WORK TASK:
Return every line from the records below with the string "computer".
..........
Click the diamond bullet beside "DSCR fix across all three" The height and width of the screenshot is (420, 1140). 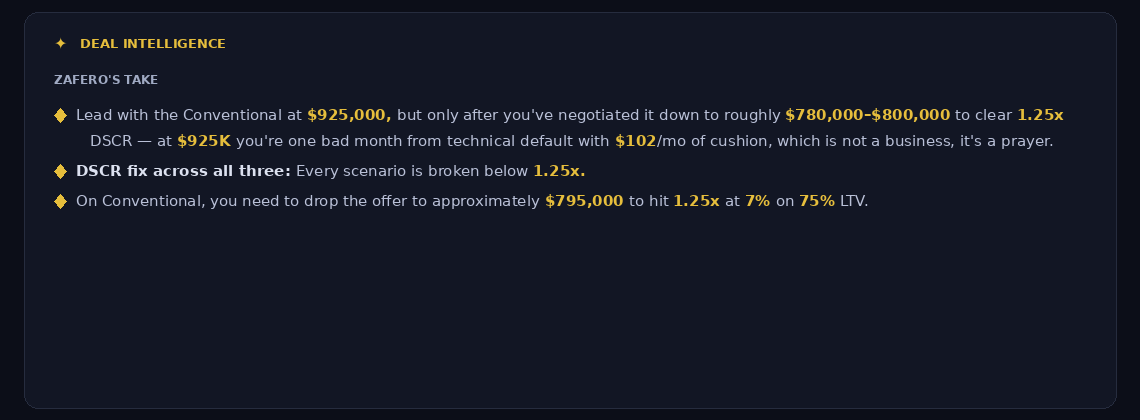tap(60, 172)
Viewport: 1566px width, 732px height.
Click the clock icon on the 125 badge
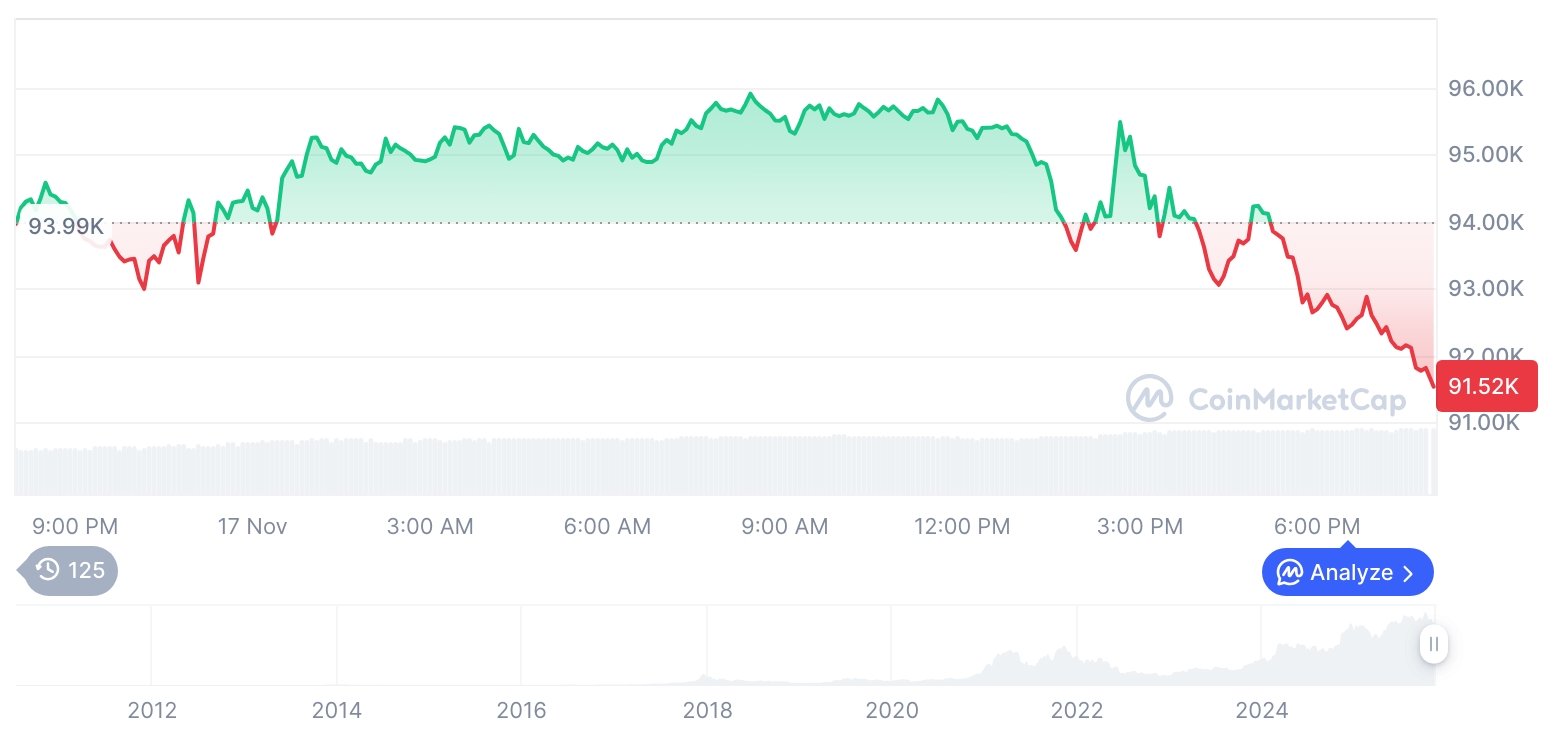click(x=47, y=571)
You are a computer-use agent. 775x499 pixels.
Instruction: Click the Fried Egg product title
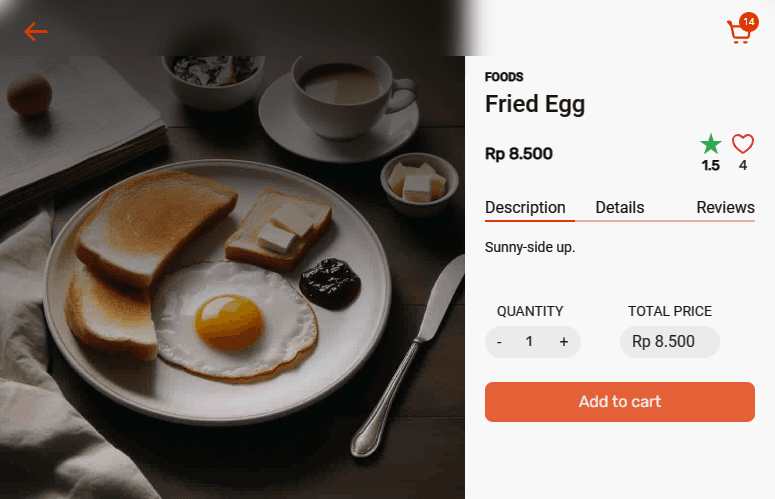click(x=535, y=104)
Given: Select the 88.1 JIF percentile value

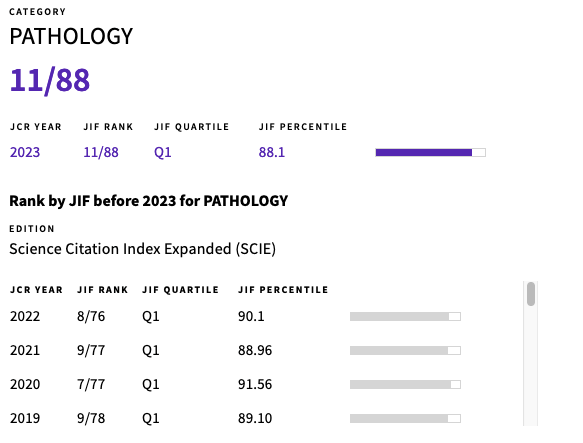Looking at the screenshot, I should [x=272, y=152].
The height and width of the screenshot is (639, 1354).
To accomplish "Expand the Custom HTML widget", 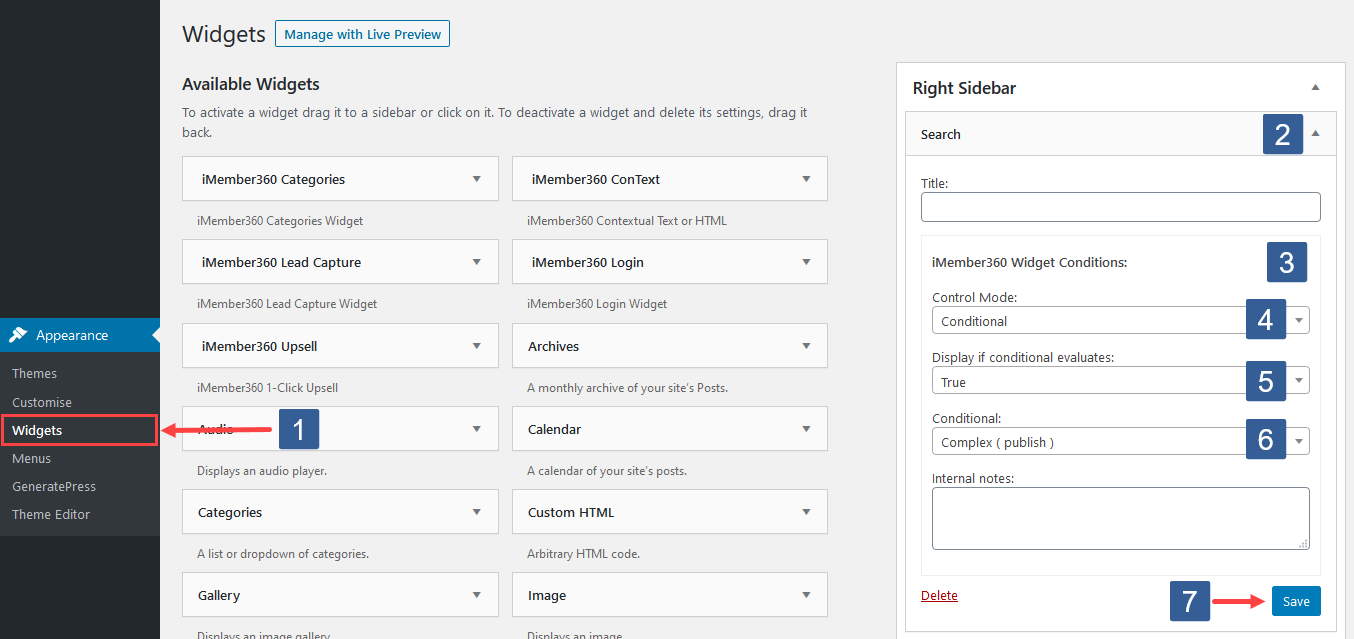I will click(x=806, y=511).
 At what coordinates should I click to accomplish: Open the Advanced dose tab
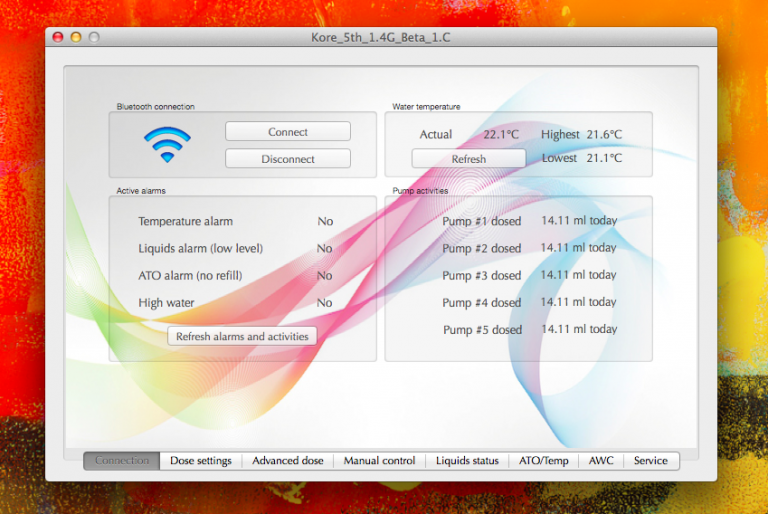[287, 461]
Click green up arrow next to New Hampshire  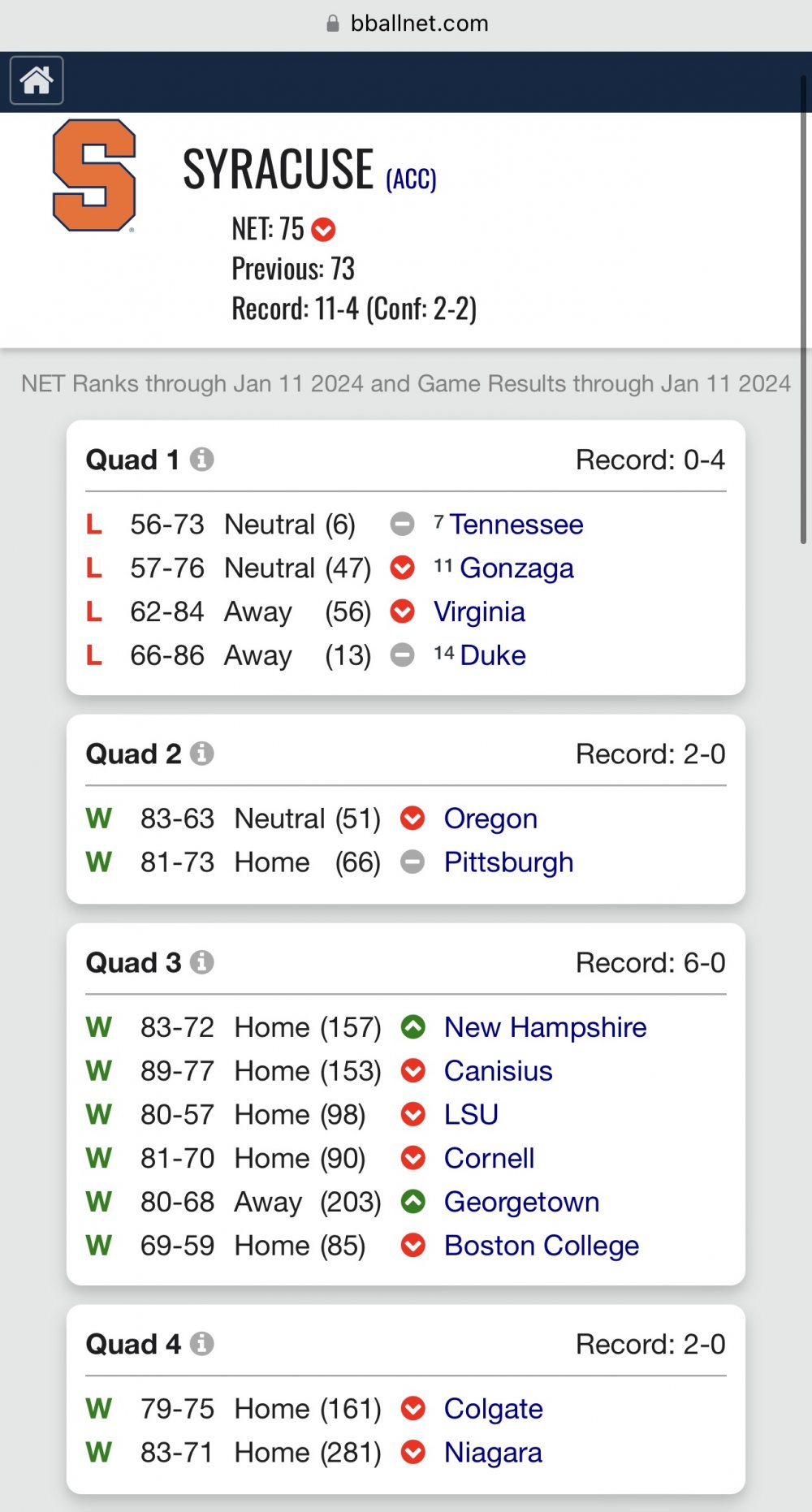(413, 1027)
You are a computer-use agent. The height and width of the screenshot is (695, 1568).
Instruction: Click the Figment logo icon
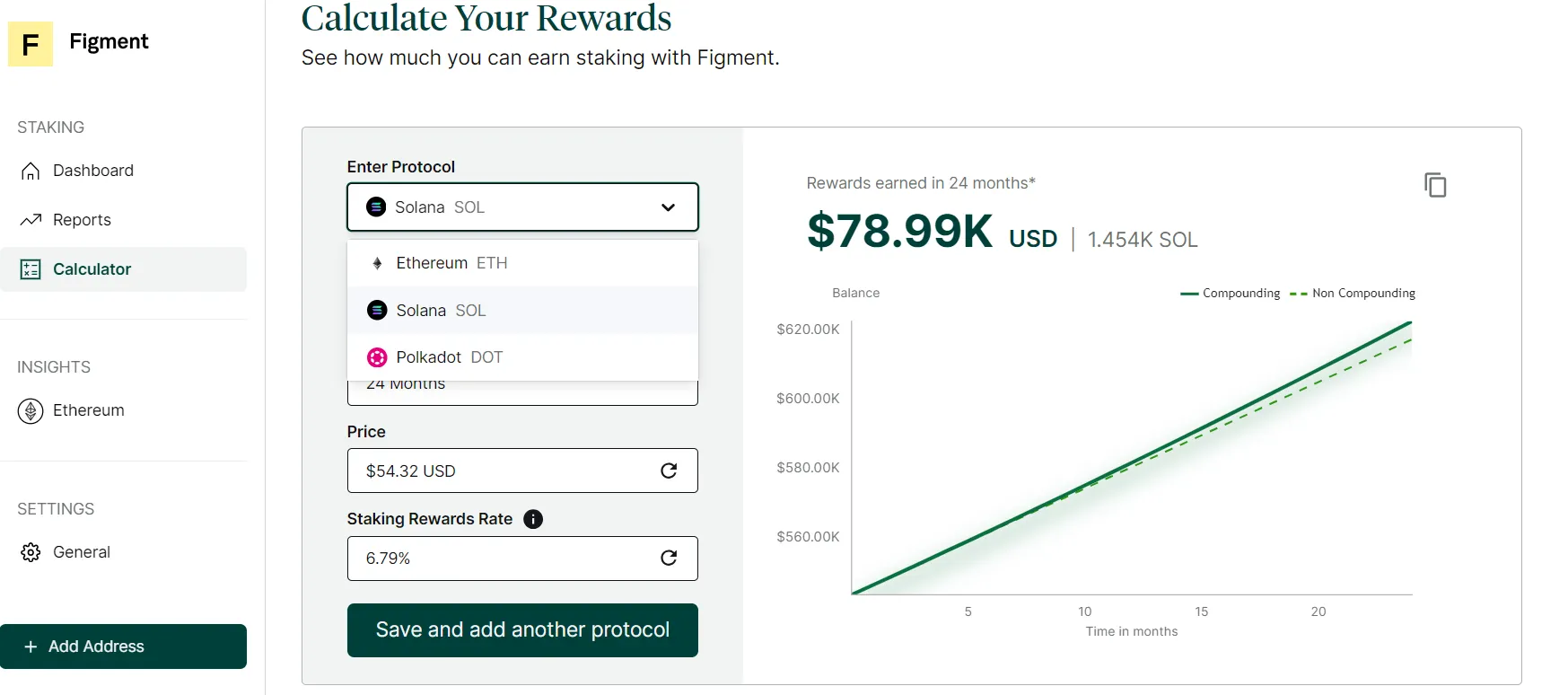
..........
YOUR SOLUTION:
You are a computer-use agent. 775x499 pixels.
You are a computer-use agent. The height and width of the screenshot is (695, 1568).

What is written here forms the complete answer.